A Timely Musical Discourse, or a Music Treatise from Lost Times, Part I

Article excerpt

Eschewing some serious scholarly reservations, I wish to present a significant portion of a heretofore unknown treatise that concerns the nature of musical time. It takes the form of a dialogue between two musicians, a teacher and his student. The characters might represent actual musicians, or perhaps they personify two entirely contrasting musical cultures. In all likelihood, they are both fictional. Yet if we take their discussion as an allegorical representation of a fundamental rift in the understanding of musical time, then the characters seem to function as every-musicians, who offer a variety of arguments in support of fundamentally oppositional stances. Their wandering discussion, as is typical of the Socratic style, nevertheless revolves around a central thesis. What quickly comes to the fore is the teacher's assertion that objectivist ideals regarding temporality fail to reflect complex performance practices from past Western traditions.

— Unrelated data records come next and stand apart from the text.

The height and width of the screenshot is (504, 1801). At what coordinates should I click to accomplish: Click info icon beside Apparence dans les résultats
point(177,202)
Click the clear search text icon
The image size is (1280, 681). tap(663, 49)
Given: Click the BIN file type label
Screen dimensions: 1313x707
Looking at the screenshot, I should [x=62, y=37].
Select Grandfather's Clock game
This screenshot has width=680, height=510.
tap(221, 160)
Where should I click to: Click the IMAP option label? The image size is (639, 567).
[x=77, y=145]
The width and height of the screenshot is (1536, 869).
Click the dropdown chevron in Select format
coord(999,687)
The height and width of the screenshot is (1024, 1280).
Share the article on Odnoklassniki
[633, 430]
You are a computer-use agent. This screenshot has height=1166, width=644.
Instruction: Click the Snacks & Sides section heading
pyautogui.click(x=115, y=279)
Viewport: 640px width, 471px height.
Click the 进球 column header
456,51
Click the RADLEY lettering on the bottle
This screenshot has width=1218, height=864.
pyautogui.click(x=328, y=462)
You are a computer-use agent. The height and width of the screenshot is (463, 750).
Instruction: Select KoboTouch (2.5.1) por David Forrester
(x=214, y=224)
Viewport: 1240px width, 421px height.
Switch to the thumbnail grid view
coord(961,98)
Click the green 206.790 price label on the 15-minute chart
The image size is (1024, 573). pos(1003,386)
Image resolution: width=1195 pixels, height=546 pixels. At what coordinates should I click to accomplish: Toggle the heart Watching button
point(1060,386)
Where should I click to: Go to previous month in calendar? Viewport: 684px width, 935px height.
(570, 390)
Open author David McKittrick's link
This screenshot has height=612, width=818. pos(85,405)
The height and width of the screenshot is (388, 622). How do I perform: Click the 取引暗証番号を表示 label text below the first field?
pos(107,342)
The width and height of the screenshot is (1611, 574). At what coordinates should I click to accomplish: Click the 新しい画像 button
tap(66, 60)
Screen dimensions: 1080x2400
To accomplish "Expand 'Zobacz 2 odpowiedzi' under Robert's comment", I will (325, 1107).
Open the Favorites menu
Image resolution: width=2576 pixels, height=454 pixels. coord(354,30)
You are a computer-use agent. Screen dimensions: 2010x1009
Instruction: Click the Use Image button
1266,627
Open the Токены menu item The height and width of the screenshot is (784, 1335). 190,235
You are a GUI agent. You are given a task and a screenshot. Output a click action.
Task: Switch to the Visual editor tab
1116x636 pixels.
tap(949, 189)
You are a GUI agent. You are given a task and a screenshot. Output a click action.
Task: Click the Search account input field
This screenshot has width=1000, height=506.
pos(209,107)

I regret to admit that the full origins of this treatise confound the present scholar, which is one reason why I cannot reveal the entirety of the document at the present juncture. The date and location of its creation, along with issues of provenance, are inconclusive. Yet the theories juxtaposed within the work suggest that it may have been drafted either many centuries ago, or as recently at the previous fortnight. It is an amalgamation of historical thoughts--a pastiche--one not entirely balanced or comprehensive, which splices theories from many different places and eras. If we consider the text to be "authored" and not simply compiled, then the author might have conceived the work over many years of obsessive study, or perhaps it simply sprung to him, Athena-like, from a very bad headache into reality. Again, since we can only speculate upon the work's originating circumstances, it is best not to mythologize such mysteries.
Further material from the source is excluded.